Copy out the lines of the entries below from the one containing "Toggle the РУС" through the one containing "pos(160,140)", swapping "title bar" for "toolbar" and keeping everything else unchanged. Give only those lines.

Stored dataset items
--------------------

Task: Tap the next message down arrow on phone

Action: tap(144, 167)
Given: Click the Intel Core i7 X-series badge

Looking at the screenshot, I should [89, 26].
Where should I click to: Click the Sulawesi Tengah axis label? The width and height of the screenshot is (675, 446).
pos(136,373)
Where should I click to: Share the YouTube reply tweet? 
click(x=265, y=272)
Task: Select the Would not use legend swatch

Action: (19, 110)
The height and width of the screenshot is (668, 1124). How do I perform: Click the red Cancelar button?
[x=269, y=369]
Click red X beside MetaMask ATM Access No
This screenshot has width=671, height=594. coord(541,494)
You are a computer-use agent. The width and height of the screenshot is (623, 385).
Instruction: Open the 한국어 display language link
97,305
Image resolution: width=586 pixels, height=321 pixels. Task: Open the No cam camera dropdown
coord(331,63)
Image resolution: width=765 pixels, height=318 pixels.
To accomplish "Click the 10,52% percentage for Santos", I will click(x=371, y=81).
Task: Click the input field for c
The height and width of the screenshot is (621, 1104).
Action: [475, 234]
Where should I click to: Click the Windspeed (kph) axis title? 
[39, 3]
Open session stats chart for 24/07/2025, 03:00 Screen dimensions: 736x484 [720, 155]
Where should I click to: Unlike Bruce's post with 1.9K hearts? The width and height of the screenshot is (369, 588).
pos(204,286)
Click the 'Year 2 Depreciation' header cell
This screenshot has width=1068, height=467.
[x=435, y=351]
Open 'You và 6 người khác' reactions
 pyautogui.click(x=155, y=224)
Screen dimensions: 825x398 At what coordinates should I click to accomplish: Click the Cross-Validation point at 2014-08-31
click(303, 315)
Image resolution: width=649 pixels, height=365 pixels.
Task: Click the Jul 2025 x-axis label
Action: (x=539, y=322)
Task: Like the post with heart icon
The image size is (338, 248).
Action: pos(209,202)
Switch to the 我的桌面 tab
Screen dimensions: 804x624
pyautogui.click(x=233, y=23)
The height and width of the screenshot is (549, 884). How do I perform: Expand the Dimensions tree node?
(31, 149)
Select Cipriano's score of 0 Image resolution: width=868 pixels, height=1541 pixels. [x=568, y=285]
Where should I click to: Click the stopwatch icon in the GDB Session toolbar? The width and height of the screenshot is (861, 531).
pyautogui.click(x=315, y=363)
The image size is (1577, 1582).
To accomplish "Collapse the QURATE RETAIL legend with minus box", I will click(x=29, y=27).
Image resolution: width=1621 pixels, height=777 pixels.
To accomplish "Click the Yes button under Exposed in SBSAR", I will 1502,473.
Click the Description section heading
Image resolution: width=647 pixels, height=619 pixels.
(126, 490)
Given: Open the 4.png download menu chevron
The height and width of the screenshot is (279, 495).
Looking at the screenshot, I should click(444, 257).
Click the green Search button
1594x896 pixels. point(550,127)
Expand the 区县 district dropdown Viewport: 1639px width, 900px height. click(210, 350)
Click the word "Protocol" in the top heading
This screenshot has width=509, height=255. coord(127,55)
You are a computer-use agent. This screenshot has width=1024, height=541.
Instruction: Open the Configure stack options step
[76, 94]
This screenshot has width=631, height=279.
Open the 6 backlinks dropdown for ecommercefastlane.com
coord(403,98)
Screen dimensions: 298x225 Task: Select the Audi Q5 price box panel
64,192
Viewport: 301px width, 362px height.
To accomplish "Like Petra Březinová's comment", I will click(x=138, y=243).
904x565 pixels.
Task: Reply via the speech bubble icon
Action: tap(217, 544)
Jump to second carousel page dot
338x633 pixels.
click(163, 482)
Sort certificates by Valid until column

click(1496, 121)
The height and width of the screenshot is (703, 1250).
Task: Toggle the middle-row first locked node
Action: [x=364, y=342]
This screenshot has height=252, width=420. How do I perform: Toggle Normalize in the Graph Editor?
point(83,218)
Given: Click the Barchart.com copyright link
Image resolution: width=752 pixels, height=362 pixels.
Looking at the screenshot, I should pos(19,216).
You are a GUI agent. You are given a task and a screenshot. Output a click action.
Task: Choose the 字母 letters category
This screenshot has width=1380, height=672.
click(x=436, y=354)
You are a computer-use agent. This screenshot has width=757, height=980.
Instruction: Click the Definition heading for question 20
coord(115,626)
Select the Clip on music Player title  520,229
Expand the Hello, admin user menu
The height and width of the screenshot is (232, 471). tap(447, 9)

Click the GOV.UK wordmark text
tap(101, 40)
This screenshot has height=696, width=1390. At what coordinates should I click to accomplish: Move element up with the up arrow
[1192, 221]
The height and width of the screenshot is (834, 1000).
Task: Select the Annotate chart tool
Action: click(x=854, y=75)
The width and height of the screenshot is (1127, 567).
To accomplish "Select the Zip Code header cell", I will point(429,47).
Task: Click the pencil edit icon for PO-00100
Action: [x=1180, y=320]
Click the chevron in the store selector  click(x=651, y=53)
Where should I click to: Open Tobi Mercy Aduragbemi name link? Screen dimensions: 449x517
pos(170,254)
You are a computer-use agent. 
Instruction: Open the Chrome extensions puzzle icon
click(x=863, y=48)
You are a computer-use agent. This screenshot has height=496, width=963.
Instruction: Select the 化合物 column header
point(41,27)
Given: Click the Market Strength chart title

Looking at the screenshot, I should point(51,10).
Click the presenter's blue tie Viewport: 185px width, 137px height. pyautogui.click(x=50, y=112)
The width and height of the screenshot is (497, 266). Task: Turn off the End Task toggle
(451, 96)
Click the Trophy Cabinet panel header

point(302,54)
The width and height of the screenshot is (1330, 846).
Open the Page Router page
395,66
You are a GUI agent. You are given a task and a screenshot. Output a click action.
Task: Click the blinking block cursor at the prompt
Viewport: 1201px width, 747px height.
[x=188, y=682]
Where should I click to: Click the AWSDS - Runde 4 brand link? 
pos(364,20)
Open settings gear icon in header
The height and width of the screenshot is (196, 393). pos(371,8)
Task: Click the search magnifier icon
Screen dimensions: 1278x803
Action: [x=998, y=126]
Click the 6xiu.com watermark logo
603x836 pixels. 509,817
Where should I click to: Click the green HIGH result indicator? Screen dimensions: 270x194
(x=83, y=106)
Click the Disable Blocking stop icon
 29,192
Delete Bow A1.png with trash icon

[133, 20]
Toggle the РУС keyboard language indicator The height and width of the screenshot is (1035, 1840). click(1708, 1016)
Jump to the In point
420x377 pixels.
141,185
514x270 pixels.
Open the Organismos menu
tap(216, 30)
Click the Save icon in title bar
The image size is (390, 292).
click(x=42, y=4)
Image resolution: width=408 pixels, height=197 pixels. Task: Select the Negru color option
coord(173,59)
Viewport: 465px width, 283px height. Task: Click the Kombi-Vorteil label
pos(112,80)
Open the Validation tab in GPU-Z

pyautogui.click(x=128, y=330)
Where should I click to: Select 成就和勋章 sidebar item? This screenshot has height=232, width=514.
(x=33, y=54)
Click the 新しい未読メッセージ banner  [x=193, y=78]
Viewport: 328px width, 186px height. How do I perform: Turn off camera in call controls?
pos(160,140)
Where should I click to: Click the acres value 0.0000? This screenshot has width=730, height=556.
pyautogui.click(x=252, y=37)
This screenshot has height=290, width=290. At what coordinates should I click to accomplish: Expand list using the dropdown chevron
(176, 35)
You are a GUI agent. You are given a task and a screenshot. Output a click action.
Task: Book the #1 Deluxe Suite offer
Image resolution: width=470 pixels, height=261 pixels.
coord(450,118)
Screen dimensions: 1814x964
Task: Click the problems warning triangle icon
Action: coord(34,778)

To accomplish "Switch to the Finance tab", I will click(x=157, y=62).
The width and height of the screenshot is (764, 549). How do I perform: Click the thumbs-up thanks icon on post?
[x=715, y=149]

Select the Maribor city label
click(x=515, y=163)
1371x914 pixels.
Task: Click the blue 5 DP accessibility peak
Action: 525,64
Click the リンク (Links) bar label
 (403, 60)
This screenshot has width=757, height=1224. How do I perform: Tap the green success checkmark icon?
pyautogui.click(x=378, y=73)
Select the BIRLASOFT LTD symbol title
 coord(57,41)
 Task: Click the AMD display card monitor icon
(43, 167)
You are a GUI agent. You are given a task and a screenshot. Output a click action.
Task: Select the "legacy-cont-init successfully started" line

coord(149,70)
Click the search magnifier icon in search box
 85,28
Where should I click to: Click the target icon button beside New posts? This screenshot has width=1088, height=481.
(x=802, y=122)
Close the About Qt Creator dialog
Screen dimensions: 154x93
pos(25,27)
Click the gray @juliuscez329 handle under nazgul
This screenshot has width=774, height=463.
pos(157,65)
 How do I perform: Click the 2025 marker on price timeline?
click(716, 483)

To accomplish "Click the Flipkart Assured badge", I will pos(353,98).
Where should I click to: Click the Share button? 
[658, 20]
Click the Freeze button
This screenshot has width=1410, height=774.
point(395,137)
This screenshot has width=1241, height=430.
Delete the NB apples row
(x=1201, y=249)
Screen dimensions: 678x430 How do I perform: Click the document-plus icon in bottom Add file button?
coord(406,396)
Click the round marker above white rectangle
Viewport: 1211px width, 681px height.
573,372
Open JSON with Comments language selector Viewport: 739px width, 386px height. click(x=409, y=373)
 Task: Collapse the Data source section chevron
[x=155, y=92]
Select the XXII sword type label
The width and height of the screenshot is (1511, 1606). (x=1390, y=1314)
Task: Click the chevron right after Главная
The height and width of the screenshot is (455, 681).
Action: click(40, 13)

--------------------

- RESULT BELOW -
Toggle the РУС keyboard language indicator The height and width of the screenshot is (1035, 1840). click(1708, 1016)
Jump to the In point
420x377 pixels.
141,185
514x270 pixels.
Open the Organismos menu
tap(216, 30)
Click the Save icon in toolbar
The image size is (390, 292).
click(x=42, y=4)
Image resolution: width=408 pixels, height=197 pixels. Task: Select the Negru color option
coord(173,59)
Viewport: 465px width, 283px height. Task: Click the Kombi-Vorteil label
pos(112,80)
Open the Validation tab in GPU-Z

pyautogui.click(x=128, y=330)
Where should I click to: Select 成就和勋章 sidebar item? This screenshot has height=232, width=514.
(x=33, y=54)
Click the 新しい未読メッセージ banner  [x=193, y=78]
Viewport: 328px width, 186px height. How do I perform: Turn off camera in call controls?
pos(160,140)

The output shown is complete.